LISTED ENTRIES:

== Segment start ==

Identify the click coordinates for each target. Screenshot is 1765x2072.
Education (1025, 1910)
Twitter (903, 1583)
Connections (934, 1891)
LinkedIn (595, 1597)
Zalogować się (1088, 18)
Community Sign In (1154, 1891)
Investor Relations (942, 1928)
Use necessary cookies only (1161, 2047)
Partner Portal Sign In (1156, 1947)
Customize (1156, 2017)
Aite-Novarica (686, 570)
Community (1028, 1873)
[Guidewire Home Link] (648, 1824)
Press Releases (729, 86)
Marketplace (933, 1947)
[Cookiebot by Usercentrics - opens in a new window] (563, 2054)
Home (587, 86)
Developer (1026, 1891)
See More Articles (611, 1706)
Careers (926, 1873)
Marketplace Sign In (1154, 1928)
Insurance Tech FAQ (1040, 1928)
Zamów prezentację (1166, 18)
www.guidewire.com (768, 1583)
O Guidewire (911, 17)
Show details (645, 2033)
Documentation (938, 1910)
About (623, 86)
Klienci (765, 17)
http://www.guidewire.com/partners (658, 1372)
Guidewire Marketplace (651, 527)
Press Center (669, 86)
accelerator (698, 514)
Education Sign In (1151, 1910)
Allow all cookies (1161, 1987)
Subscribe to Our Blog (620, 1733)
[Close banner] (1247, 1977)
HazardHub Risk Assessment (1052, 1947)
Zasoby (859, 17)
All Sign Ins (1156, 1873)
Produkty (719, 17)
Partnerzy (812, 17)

== Segment end ==
== Segment start ==

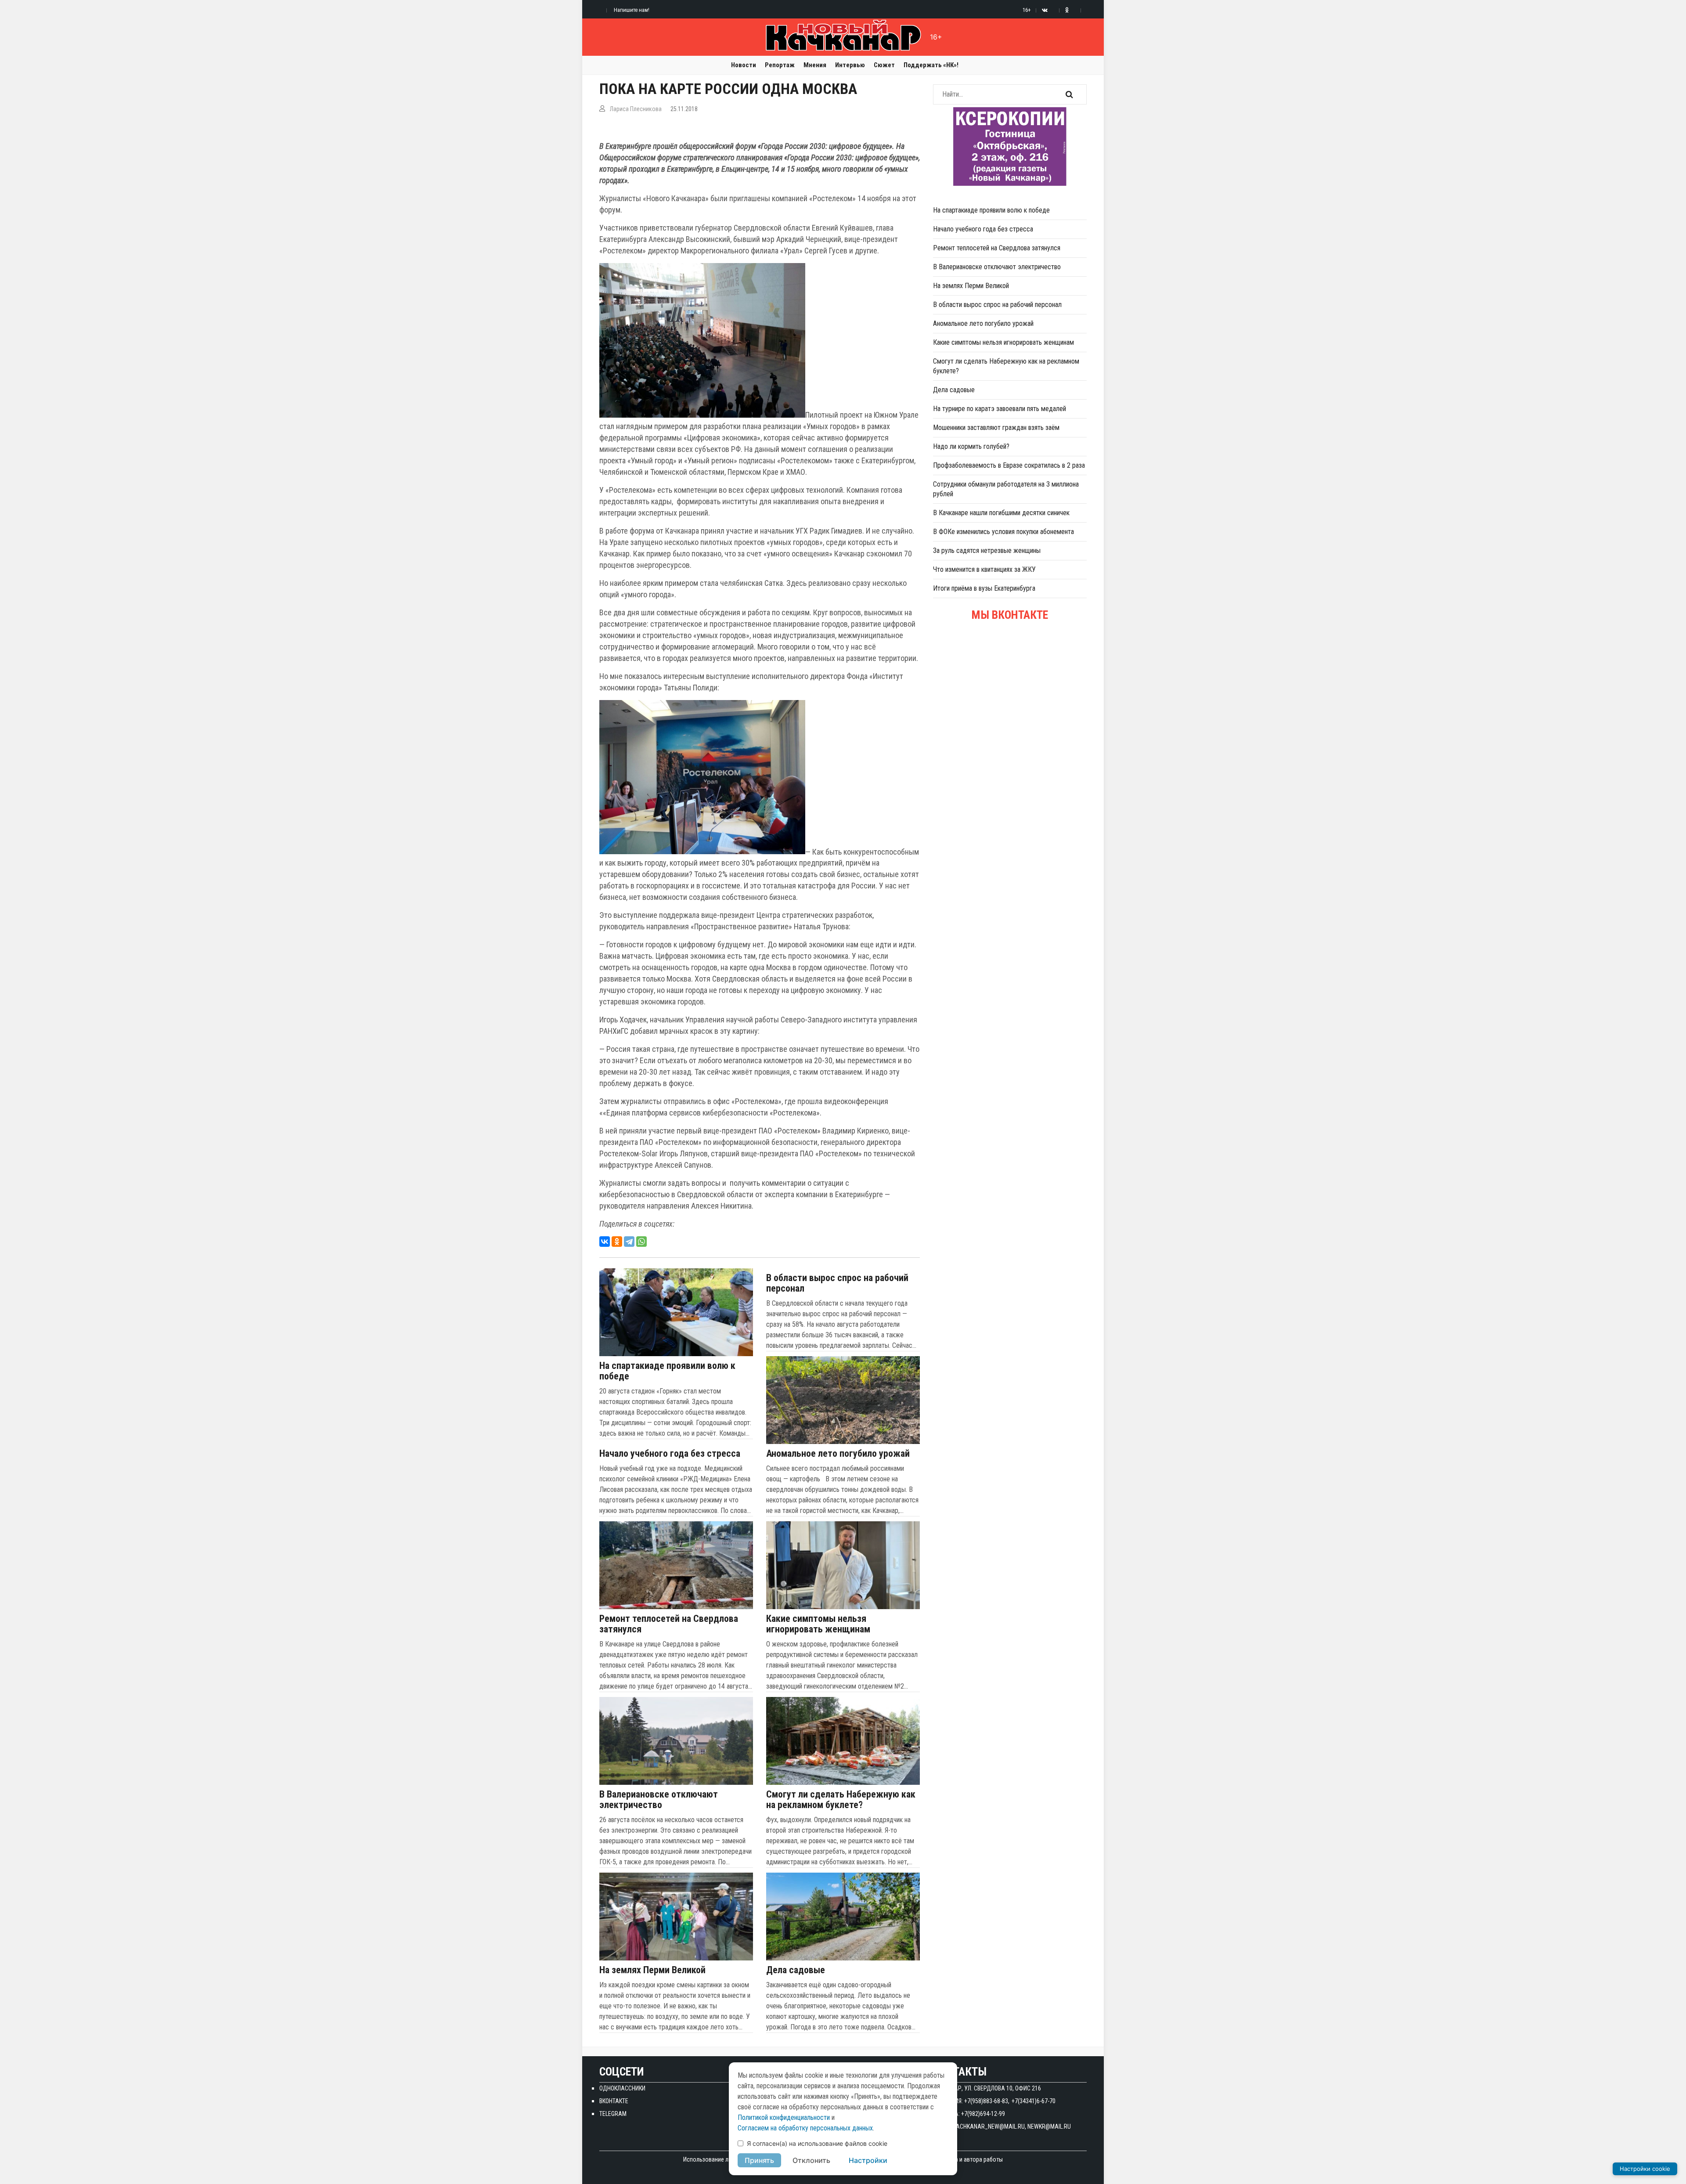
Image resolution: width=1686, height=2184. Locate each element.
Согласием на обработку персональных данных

== Segment end ==

YOUR INSTRUCTIONS:
Your task for the entries above: copy exactly the span starting with the line with "Zalogować się (1088, 18)" and going on through the line with "Klienci (765, 17)", both lines included, and nothing else.

EXERCISE OUTPUT:
Zalogować się (1088, 18)
Community Sign In (1154, 1891)
Investor Relations (942, 1928)
Use necessary cookies only (1161, 2047)
Partner Portal Sign In (1156, 1947)
Customize (1156, 2017)
Aite-Novarica (686, 570)
Community (1028, 1873)
[Guidewire Home Link] (648, 1824)
Press Releases (729, 86)
Marketplace (933, 1947)
[Cookiebot by Usercentrics - opens in a new window] (563, 2054)
Home (587, 86)
Developer (1026, 1891)
See More Articles (611, 1706)
Careers (926, 1873)
Marketplace Sign In (1154, 1928)
Insurance Tech FAQ (1040, 1928)
Zamów prezentację (1166, 18)
www.guidewire.com (768, 1583)
O Guidewire (911, 17)
Show details (645, 2033)
Documentation (938, 1910)
About (623, 86)
Klienci (765, 17)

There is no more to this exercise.